* _Task statement_
Would you repeat exactly the part of the listing below that runs from the line containing "Фотография (497, 169)" down to the line containing "Cайты и мультимедиа (494, 151)", inclusive, and nothing else?

* _Stored data_
::::::::::

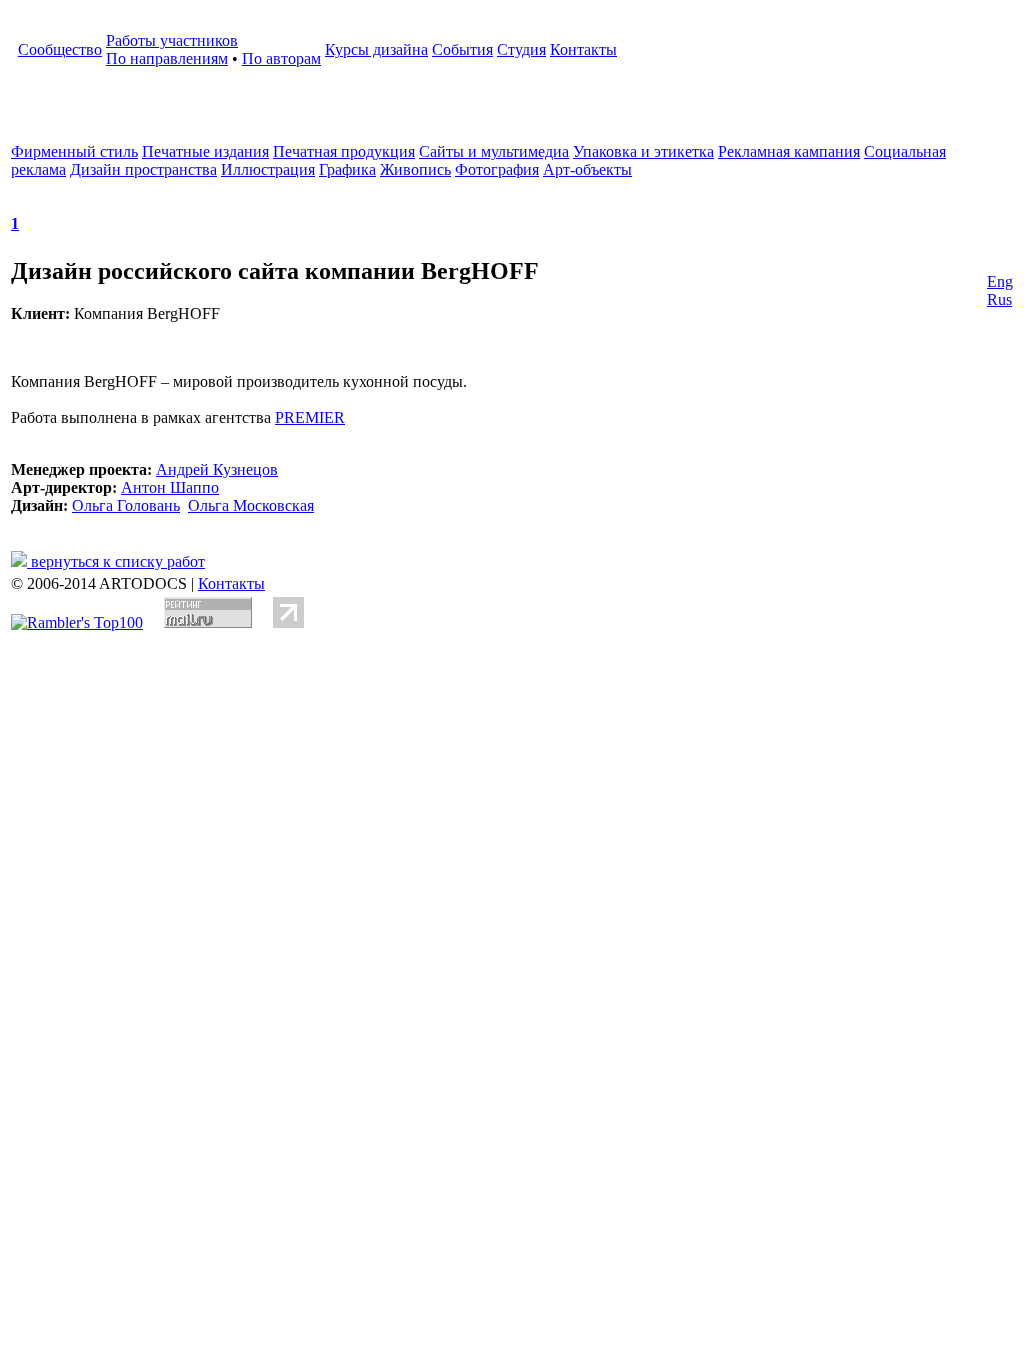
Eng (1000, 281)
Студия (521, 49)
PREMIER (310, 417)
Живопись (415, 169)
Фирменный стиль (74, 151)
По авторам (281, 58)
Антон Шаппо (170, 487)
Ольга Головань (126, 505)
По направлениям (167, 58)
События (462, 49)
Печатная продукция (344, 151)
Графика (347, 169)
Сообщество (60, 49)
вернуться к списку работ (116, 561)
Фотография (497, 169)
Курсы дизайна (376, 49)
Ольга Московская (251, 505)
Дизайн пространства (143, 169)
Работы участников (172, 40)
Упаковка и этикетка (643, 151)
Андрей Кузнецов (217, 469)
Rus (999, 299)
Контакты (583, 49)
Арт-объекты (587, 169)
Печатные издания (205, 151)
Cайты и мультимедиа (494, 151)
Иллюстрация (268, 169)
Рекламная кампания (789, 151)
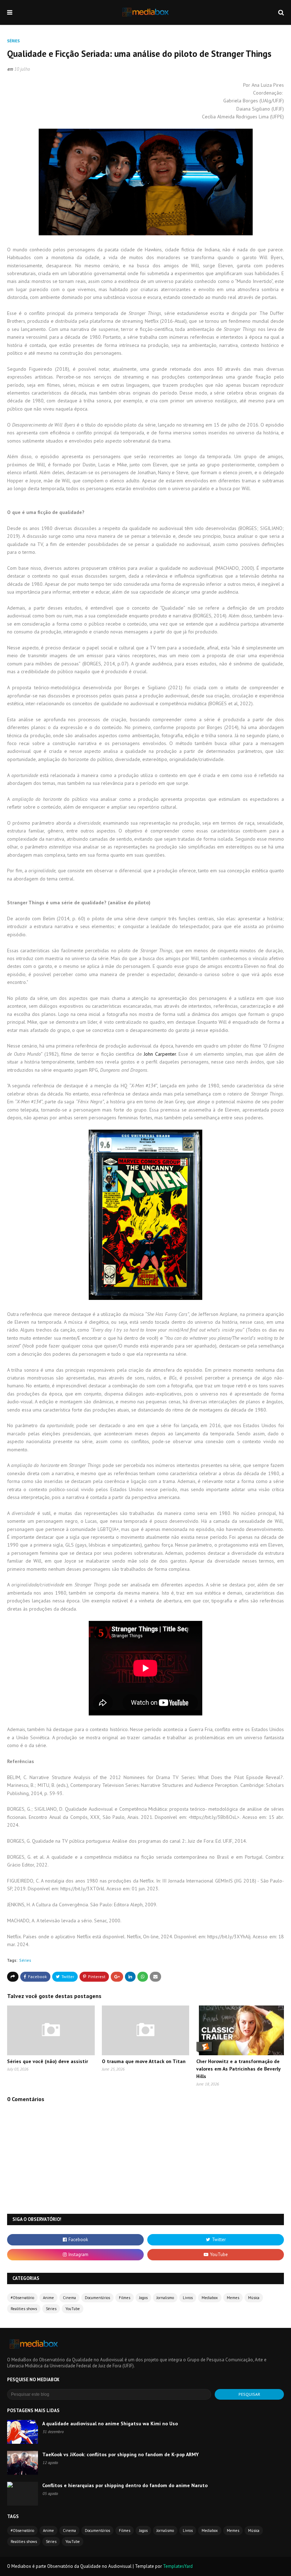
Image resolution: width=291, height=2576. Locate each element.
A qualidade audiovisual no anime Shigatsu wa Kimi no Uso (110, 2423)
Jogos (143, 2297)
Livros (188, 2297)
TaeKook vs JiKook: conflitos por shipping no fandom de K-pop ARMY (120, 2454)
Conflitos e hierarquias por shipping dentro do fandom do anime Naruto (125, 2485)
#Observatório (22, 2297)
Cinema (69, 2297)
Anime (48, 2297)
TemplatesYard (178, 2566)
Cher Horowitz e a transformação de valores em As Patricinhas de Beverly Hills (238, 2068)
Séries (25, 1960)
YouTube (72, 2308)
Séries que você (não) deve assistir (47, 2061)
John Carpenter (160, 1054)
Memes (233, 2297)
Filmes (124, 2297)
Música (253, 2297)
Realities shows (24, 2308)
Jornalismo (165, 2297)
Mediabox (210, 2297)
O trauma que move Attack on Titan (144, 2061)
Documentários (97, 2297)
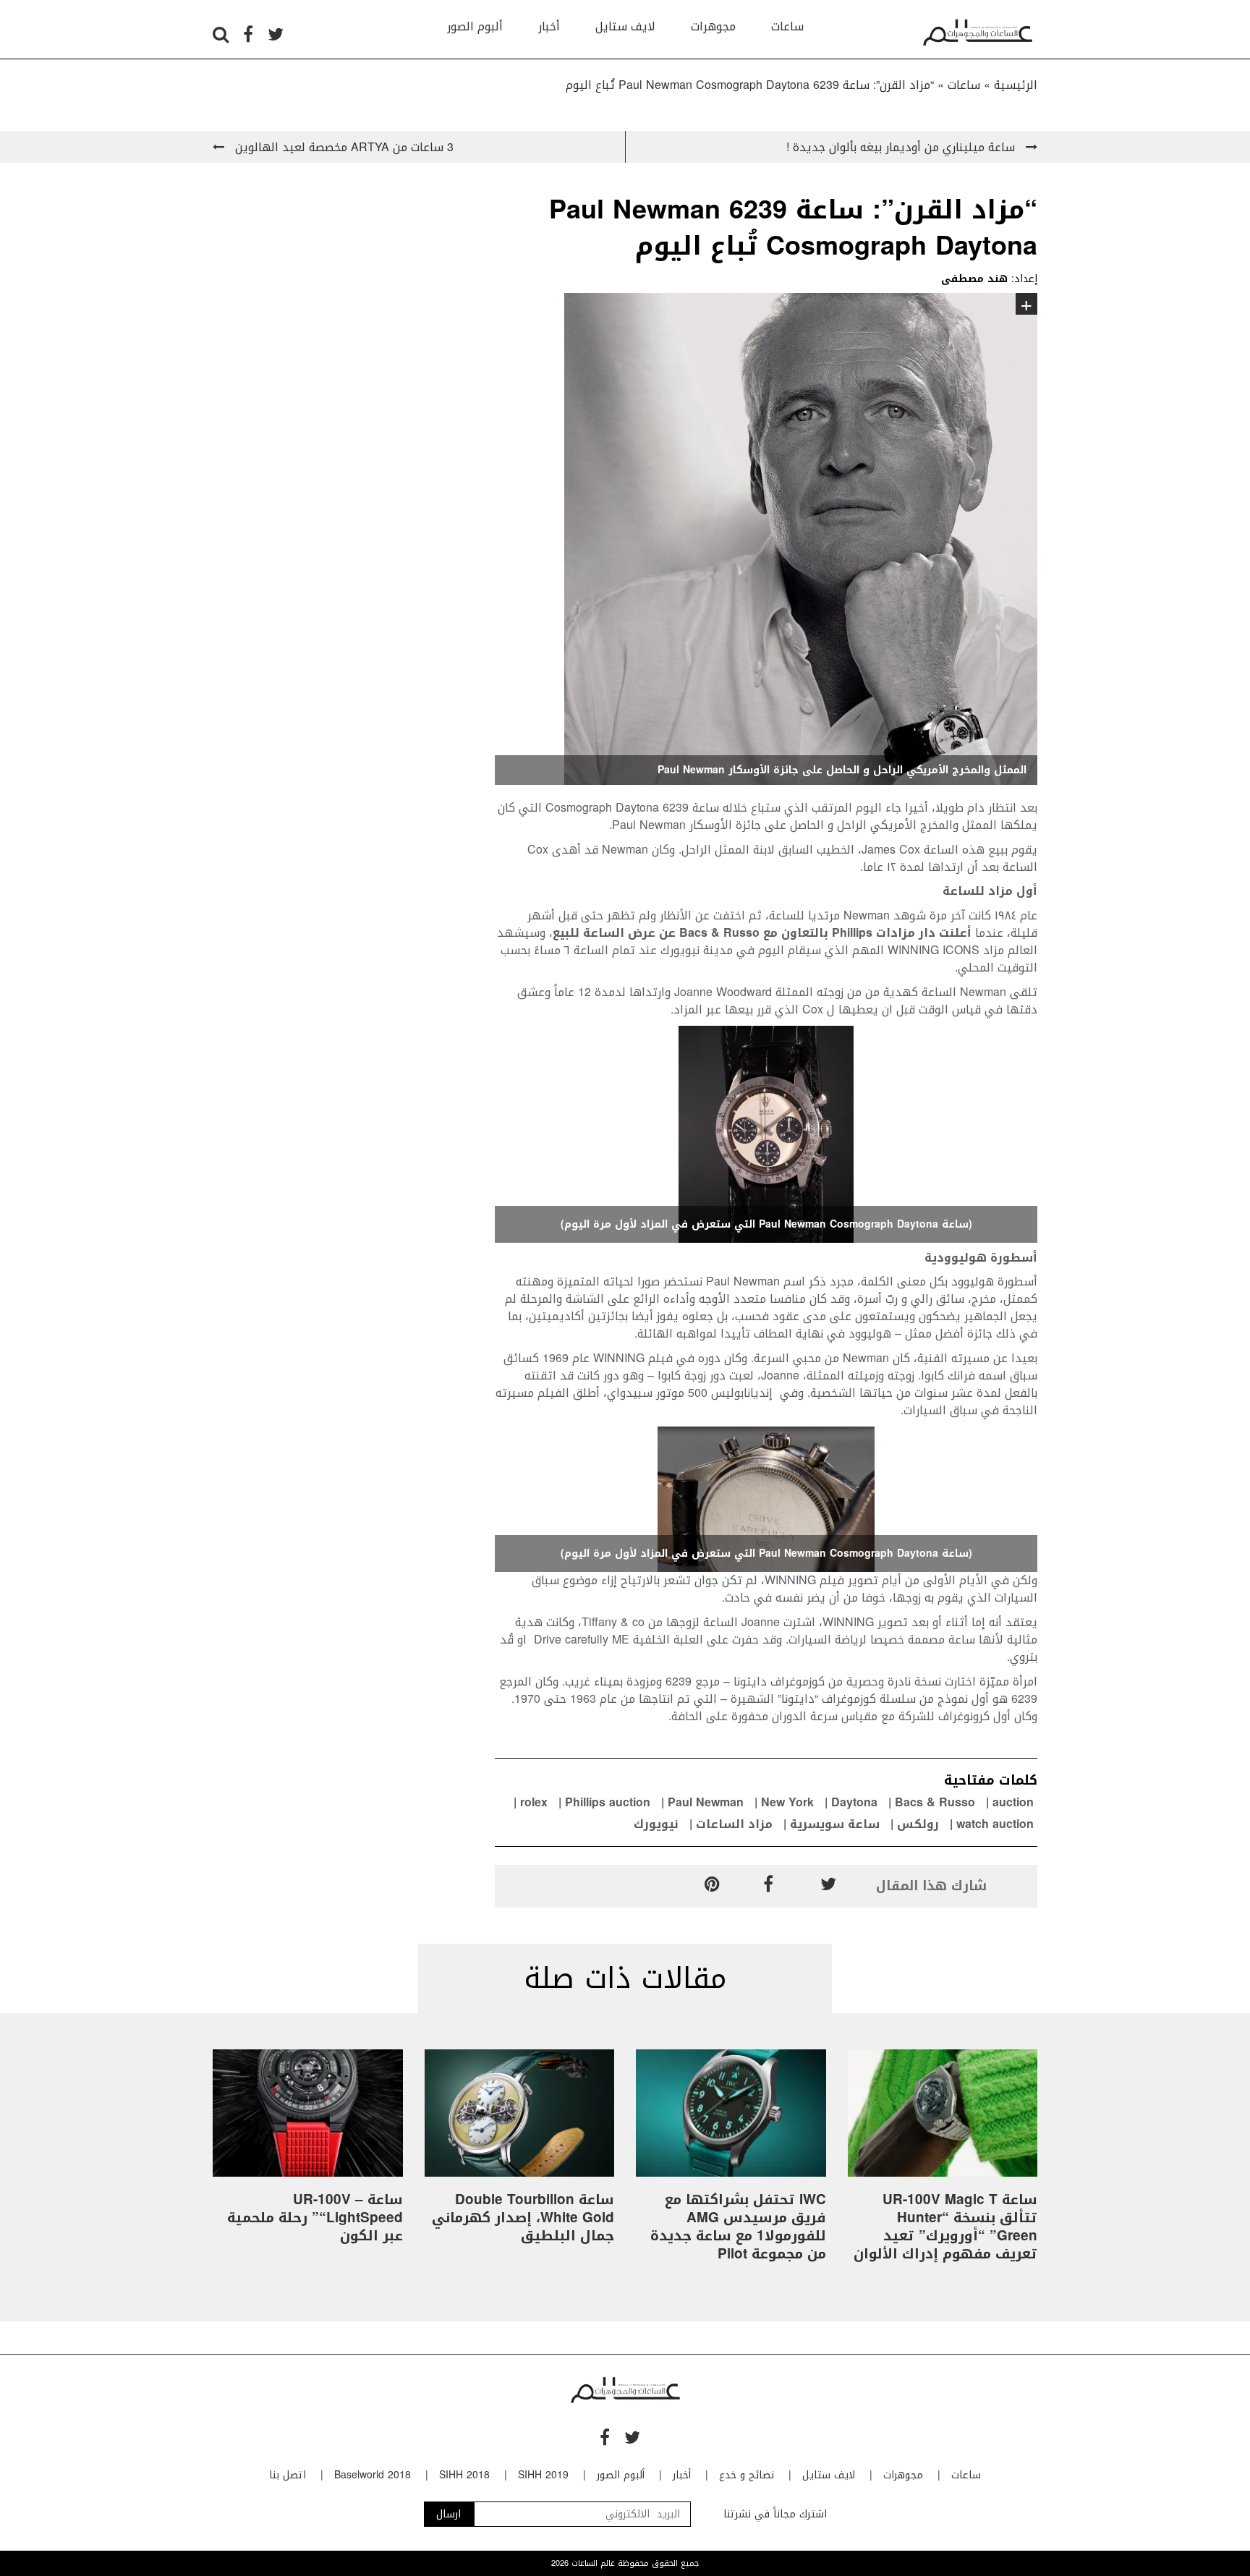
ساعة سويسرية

::::::::::

* _Result below_
Фотография (497, 169)
Курсы дизайна (376, 49)
Ольга Московская (251, 505)
Дизайн пространства (143, 169)
Работы участников (172, 40)
Упаковка и этикетка (643, 151)
Андрей Кузнецов (217, 469)
Rus (999, 299)
Контакты (583, 49)
Арт-объекты (587, 169)
Печатные издания (205, 151)
Cайты и мультимедиа (494, 151)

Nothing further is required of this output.